Petitioner presented no evidence, but he stipulated to the results of a breathalyzer test taken on the evening of his arrest, which indicated that he had a BAC of .27%.
Following the trial, the court entered judgment for petitioner, explaining:
Court finds there was no proof of violation of Linn City Ordinance due to police officer’s misunderstanding of the ordinance.3 Therefore there was no probable *892grounds [to] stop the vehicle operated by petitioner.
On appeal, the Director contends:
The trial court erred in reversing the suspension of [petitioner’s] driving privilege because said suspension was proper, in that the evidence showed that the officer had probable cause to arrest [petitioner] for driving while intoxicated and his BAC equaled or exceeded .10%.
Our review is controlled by Murphy v. Catron, 536 S.W.2d 30, 32 (Mo. banc 1976). Oughton v. Director of Revenue, 916 S.W.2d 462, 464 (Mo.App.E.D.1996). We must affirm the decision of the trial court unless it is unsupported by substantial evidence, it is against the weight of the evidence, or it erroneously declares or applies the law. Murphy, 536 S.W.2d at 32.
A suspension of driving privileges pursuant to § 302.505.1 requires a two-part showing: (1) that the driver was arrested upon probable cause that he or she was driving in violation of an alcohol-related offense; and (2) that the driver had been driving at a time when his or her BAC was at least .10% by weight. Covington v. Director of Revenue, 903 S.W.2d 673, 674-75 (Mo.App.E.D.1995). These showings must be made by a preponderance of the evidence. Id. at 675.

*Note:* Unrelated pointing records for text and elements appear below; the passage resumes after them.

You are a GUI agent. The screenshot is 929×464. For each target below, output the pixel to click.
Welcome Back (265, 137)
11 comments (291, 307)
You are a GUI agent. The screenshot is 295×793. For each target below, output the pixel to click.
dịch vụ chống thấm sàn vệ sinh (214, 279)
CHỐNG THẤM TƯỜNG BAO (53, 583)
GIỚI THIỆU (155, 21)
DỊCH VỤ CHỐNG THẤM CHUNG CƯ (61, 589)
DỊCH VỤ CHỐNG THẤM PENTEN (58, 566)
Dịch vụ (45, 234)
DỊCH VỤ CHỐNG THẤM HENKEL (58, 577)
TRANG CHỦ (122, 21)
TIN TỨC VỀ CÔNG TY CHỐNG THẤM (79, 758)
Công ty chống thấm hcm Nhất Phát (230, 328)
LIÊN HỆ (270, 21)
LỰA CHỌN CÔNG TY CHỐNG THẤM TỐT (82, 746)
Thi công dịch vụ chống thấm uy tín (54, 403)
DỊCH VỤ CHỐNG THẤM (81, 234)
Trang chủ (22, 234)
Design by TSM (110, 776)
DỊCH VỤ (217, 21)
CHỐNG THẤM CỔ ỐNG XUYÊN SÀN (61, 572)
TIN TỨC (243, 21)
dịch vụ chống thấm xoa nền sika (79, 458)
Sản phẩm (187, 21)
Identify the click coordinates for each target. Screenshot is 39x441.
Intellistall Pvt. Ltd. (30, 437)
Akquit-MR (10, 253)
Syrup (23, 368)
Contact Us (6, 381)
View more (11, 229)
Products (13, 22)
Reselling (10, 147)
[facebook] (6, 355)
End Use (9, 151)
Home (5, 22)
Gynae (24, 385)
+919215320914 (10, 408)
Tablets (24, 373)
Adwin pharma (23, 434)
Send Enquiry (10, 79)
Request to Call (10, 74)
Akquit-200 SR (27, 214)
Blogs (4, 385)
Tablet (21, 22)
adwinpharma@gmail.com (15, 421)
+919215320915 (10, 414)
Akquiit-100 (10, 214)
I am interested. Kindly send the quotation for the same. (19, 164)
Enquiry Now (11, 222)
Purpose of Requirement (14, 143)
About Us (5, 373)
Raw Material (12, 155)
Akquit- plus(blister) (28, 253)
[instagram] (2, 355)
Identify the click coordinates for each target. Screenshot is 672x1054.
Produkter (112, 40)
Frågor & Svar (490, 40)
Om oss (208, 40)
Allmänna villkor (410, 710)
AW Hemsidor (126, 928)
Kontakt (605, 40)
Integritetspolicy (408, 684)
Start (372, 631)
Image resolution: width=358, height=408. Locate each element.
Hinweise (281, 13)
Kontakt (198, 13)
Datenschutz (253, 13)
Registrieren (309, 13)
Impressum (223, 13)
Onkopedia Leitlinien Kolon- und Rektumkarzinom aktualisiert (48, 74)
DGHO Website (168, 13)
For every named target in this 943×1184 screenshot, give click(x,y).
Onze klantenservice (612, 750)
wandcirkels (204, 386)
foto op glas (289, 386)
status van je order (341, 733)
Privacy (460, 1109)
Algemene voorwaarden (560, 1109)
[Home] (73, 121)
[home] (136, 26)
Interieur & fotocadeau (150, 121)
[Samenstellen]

Pursuant to §§ 302.500-302.540, the Director is not required to show that the officer had probable cause to believe the driver was violating an alcohol-related driving offense prior to the initial stop. Lambert v. Director of Revenue, 897 S.W.2d 204, 205 (Mo.App.E.D.1995). “The alleged illegality of or lack of probable cause for the stop does not affect the admissibility of observations stemming from that stop in a civil revocation proceeding.” Gordon v. Director of Revenue, 896 S.W.2d 737, 740 (Mo.App.E.D.1995). See also Koons v. Director of Revenue, 931 S.W.2d 210 (Mo.App.W.D.1996) (reinstating the petitioner’s suspension on facts similar to the ease before us).
Here, the trial court erroneously declared and applied the law by requiring the Director to show that the officer had “probable grounds -[to] stop the vehicle operated by petitioner.” Thus, the judgment of the trial court is reversed, and the cause is remanded for the trial court to enter a judgment reinstating petitioner’s suspension. See Reinert v. Director of Revenue, 894 S.W.2d 162 (Mo. banc 1995).
Reversed and remanded.
DOWD and GARY M. GAERTNER, JJ., concur.. All statutory references are RSMo 1994.
. The noise ordinance prohibits:
The playing of any ... ster[e]o ... in such a manner or with such volume as to tend to annoy or disturb the quiet, consort or repose of any person in any dwelling, hotel, or other type of residence, provided, that any such noise can be distinctly heard at a distance of more th[a]n ninety (90) feet from its source shall be deemed excessive.
.Officer Wilson initially testified that she could hear the car stereo while sitting two or three blocks away. However, on cross-examination, Officer Wilson testified that she had never measured the distance between her car and petitioner’s vehicle and asserted:
The ordinance only requires us to be able to hear it within 90 feet. If they're further than 90 feet, we don’t have to measure it.
She later asserted that she could hear the stereo "outside 90 feet.”